Record set:
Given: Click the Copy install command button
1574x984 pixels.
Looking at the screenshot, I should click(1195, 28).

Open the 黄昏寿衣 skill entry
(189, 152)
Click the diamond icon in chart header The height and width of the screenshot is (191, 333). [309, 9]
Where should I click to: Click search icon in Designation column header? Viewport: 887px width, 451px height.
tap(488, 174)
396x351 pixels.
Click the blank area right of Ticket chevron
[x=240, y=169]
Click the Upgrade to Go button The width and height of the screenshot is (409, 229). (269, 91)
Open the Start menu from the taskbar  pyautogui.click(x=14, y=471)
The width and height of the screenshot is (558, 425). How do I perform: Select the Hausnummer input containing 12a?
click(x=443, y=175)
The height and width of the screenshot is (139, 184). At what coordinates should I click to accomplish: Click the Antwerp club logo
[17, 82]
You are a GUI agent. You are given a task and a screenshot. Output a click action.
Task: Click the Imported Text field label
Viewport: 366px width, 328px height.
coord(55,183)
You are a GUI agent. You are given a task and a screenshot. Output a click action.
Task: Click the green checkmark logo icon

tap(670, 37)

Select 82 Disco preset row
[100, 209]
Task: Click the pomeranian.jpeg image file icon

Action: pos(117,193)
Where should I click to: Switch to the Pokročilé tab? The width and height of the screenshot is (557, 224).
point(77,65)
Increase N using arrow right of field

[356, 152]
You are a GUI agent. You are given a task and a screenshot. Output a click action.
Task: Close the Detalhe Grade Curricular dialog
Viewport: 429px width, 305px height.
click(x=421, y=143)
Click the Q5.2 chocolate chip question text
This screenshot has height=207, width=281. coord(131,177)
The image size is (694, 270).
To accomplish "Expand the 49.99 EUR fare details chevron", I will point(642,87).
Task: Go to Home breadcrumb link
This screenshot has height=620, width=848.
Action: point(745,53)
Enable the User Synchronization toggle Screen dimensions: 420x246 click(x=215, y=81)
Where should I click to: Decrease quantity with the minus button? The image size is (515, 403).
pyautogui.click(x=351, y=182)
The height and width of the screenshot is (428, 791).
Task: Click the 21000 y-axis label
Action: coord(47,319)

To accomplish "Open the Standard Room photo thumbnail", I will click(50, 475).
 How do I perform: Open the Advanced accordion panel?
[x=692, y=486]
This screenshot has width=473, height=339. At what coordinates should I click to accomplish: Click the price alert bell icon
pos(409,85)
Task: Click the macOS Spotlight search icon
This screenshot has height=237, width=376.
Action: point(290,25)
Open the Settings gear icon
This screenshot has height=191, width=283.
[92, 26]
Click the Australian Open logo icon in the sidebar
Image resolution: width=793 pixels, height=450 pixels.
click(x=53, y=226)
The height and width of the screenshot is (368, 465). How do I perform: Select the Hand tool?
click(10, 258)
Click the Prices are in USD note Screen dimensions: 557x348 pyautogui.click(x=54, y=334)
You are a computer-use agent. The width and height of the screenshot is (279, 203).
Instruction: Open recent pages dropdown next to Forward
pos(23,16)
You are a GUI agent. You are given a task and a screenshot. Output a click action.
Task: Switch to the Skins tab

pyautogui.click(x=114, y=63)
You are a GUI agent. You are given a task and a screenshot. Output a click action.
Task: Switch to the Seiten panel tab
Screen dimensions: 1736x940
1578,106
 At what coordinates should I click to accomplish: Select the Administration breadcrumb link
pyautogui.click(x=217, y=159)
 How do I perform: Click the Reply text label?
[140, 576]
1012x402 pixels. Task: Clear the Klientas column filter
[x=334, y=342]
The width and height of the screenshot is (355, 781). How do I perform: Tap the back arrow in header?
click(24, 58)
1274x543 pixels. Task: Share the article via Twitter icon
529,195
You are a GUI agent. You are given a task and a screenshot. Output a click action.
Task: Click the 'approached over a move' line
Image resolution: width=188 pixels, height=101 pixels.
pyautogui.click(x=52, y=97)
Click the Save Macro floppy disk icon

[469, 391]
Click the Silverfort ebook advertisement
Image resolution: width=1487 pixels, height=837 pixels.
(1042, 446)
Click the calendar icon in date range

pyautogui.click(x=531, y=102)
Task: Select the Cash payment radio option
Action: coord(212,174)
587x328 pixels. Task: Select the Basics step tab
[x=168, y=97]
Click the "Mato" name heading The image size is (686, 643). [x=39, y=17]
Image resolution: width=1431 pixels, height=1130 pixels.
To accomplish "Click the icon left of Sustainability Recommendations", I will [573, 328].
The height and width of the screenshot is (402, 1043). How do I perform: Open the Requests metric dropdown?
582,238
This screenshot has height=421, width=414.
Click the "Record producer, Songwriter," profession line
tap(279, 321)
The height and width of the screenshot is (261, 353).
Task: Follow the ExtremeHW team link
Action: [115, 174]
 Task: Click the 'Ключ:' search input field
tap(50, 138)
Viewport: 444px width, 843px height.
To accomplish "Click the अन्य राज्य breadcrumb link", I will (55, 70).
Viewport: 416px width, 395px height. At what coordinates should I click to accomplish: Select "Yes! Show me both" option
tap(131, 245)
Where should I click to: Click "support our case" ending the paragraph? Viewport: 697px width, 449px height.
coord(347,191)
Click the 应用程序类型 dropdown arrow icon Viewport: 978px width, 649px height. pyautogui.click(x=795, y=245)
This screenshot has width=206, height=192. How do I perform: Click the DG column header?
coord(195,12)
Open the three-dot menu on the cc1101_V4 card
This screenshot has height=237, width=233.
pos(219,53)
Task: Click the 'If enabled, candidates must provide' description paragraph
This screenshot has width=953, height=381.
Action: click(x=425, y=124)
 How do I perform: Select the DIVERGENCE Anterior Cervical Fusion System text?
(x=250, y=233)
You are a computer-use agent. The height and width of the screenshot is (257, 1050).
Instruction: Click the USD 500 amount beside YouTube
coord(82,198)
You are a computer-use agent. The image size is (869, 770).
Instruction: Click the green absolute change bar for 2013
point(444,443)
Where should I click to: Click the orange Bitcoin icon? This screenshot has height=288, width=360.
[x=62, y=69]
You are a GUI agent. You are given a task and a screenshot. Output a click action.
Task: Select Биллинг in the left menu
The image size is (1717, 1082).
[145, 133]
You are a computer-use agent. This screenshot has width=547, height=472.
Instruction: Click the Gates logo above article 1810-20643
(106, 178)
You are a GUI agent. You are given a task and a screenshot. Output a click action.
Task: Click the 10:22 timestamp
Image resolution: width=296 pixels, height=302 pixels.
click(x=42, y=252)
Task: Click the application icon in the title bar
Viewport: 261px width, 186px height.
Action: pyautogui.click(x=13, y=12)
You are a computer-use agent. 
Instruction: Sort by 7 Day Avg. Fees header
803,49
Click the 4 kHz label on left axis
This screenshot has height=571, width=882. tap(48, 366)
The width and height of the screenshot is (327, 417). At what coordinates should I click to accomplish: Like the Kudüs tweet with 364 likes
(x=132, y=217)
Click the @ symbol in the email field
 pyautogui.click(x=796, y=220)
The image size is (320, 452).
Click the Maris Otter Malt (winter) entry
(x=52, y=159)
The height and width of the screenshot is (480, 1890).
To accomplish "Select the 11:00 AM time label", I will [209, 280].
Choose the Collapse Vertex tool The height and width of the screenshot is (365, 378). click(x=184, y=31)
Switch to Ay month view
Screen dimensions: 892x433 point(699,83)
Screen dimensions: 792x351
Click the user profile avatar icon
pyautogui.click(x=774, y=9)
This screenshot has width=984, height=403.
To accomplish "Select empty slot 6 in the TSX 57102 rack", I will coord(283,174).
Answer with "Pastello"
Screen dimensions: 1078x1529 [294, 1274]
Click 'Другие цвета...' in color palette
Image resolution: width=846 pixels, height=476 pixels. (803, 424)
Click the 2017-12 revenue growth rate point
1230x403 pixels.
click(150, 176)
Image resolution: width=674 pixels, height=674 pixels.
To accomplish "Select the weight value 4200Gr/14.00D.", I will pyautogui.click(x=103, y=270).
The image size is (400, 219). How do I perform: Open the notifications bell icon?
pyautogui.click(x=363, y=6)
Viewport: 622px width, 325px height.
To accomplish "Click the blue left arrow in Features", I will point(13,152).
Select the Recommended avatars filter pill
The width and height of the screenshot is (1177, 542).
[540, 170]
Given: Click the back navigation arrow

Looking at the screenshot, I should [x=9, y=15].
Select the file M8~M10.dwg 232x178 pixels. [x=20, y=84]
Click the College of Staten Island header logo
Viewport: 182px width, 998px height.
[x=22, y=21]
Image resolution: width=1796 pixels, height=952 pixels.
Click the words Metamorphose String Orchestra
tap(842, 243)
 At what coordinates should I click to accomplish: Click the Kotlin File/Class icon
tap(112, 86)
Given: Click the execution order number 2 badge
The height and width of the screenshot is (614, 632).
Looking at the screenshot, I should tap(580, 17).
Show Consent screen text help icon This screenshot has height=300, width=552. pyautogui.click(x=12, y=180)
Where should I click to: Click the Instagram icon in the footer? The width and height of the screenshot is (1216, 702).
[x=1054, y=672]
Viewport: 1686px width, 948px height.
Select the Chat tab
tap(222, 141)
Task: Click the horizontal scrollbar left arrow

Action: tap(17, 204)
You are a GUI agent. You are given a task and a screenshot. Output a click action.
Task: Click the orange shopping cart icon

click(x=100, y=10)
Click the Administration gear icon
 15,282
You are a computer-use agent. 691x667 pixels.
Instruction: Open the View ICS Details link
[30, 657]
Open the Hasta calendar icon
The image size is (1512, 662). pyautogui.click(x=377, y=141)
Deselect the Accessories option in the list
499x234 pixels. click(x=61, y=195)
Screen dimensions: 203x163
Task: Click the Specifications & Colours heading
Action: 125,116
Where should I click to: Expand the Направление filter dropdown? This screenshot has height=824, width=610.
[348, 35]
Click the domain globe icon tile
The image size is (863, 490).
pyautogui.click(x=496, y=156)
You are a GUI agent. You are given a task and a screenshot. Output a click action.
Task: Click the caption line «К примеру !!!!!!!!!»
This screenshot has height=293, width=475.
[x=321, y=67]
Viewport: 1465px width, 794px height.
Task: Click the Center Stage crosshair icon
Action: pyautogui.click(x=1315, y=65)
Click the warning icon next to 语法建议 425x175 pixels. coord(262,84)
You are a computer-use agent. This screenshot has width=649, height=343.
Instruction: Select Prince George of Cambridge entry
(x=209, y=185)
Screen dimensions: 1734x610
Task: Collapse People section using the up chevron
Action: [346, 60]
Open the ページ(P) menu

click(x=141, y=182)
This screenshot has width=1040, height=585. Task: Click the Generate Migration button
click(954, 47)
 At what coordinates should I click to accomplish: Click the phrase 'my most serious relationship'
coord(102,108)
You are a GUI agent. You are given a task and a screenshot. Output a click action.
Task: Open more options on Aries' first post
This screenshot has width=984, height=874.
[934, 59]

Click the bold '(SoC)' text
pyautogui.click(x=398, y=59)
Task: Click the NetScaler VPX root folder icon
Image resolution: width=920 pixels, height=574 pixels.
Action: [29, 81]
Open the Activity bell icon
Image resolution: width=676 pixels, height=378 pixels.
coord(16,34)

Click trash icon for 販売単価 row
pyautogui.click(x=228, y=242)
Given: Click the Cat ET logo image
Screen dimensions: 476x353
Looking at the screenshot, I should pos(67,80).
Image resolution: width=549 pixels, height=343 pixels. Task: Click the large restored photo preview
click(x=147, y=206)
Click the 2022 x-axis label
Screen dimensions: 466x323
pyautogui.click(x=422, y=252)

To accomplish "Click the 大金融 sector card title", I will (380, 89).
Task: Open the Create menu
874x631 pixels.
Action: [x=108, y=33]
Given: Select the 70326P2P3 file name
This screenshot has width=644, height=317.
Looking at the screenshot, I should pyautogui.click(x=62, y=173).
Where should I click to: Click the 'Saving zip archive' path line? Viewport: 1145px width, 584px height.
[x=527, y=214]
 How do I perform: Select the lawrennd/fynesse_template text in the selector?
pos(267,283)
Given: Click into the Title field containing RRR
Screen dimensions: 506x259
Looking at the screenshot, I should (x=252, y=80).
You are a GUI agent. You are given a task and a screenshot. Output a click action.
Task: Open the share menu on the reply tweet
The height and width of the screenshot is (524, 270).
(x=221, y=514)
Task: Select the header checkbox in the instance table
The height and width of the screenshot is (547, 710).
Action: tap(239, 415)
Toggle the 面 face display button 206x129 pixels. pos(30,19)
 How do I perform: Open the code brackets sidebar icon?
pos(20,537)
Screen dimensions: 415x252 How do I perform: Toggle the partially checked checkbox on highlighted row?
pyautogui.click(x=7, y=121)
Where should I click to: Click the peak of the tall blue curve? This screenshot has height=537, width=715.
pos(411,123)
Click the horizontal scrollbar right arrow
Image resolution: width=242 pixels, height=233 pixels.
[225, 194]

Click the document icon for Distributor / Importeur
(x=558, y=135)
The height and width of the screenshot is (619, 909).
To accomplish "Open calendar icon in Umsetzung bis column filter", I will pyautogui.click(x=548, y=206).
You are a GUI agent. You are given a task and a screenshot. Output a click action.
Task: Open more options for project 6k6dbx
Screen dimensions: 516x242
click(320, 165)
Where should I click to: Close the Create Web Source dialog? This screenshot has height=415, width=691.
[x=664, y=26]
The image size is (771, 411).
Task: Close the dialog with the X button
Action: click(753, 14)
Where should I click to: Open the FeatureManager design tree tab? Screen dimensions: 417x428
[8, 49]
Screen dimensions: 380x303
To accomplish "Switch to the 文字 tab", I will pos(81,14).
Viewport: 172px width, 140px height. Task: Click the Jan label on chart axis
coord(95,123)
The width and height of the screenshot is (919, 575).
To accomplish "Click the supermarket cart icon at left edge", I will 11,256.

Exercise brief: Repeat exactly, and only, the lines from the line containing "Task: Open more options for project 6k6dbx" through the last line of the records above, both included.

Written reply:
Task: Open more options for project 6k6dbx
Screen dimensions: 516x242
click(320, 165)
Where should I click to: Close the Create Web Source dialog? This screenshot has height=415, width=691.
[x=664, y=26]
The image size is (771, 411).
Task: Close the dialog with the X button
Action: click(753, 14)
Where should I click to: Open the FeatureManager design tree tab? Screen dimensions: 417x428
[8, 49]
Screen dimensions: 380x303
To accomplish "Switch to the 文字 tab", I will pos(81,14).
Viewport: 172px width, 140px height. Task: Click the Jan label on chart axis
coord(95,123)
The width and height of the screenshot is (919, 575).
To accomplish "Click the supermarket cart icon at left edge", I will 11,256.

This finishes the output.